===== TEXT EXCERPT =====

I see only tests with like a million 8 byte keys in hot loops. That's 100% in L3 cache which has approximately 10X better latency than dynamic RAM. In short, it doesn't really test anything interesting about this table structure change.

I've also run tests on 20M keys and 100M keys (with key, val, hcode are int64, ie cell size with padding = 24B); that is 2.4GB which definitely doesn't fit on my 16MB cache.

robin hood hashing

If you need me to, I can do a PR, but it might have to wait until next week.

@c-blake if you think you can improve on the numbers I posted in #13440, by all means please do :) ; a draft PR is all that's needed for a start (ie no need to fix everything, just enough to run the benchmark I posted in that PR and compare apples to apples #13440 against robinhood hashing or swiss tables or your own version of it)
Note that, whether with pseudorandom hashing or robin hood hash or other collision algorithms, the major difficulty is not really implementing the algorithm, but to adapt all the existing code to work with it; there is quite a bit of code duplication that needs to be refactored before we should make further improvements.

===== SUPPLIED ENTRIES =====

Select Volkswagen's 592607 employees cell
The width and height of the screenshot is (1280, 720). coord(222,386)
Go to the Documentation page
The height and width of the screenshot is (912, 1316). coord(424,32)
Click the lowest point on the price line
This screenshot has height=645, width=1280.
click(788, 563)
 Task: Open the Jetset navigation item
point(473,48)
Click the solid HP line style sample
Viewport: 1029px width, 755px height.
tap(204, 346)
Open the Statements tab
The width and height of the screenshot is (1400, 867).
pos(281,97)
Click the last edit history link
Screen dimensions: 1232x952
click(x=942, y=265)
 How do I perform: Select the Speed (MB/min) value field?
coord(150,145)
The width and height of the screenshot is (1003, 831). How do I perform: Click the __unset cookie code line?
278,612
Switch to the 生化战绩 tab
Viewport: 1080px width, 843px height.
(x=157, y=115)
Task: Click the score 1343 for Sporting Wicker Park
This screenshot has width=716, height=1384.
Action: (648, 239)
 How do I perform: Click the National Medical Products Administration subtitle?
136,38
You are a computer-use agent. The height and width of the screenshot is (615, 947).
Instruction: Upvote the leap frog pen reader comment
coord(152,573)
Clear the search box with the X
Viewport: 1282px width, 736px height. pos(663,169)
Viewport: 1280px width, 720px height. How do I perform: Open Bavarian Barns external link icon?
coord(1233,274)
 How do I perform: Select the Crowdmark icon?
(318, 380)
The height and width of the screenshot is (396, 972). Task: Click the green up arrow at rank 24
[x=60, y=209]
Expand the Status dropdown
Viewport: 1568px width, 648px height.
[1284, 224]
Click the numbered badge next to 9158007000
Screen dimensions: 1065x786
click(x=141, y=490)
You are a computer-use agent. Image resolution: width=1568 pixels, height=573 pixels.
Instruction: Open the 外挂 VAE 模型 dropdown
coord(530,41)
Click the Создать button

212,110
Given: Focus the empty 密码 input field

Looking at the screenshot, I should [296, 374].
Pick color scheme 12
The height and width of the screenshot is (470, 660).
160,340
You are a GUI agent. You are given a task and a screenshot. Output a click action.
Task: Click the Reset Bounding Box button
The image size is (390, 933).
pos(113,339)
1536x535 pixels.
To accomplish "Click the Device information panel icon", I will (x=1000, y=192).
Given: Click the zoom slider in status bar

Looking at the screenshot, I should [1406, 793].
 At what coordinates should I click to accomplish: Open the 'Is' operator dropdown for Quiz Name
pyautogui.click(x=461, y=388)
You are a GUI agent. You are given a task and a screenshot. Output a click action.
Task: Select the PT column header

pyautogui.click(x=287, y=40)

=====

> CHALLENGE 1
In the hash table discussion, how many keys were used in the larger tests mentioned?
> CHALLENGE 2
Write the next part of the hash table discussion, picking up after its last sentence.

> WRITTEN REPLY 1
20M keys and 100M keys.

> WRITTEN REPLY 2
one concern: seems to me robin hood suffers from #13393 as well (eg try with keys of the form i shl 32); if you use a better hash with robin hood, you'll pay a price to compute the hash (see performance numbers i have); if you don't you'll end up with a few large clusters and large probe sizes.
However, IMO the main idea of robin hood can be combined with the mixed approach of #13440: for low depths we proceed with linear probe and swap along the search as done in robinhood; and for depth > thres we switch to pseudorandom probing.

c-blake · 2020-02-20T08:25:55Z

As mentioned, tombstones cause performance lumpiness grief for steady-state constant membership heavy deletion workloads like a cache.

Also, while I am generally in favor of data-drivenness and benchmarks, as mentioned hot loop benchmarks can be so misleading that theoretical arguments tell you more when the primary cost driver is DIMM latency. The CPU branch predictor detects the hot loop and works ahead by 1000 instructions to mask dynamic RAM latency it severely pollutes these numbers. Even if you benchmark array_access[random_element] where you use a PRNG for the element you get misled about what happens when you don't have a perfectly oiled loop machine. CPU performance counters for aggregate cache misses do not even tell the whole story because of pre-fetching logic. And when you try to use more complicated things as benchmarks then all that complication pollutes your numbers, too. There are model specific registers you can use to turn off pre-fetching but then the numbers are suspect for other reasons.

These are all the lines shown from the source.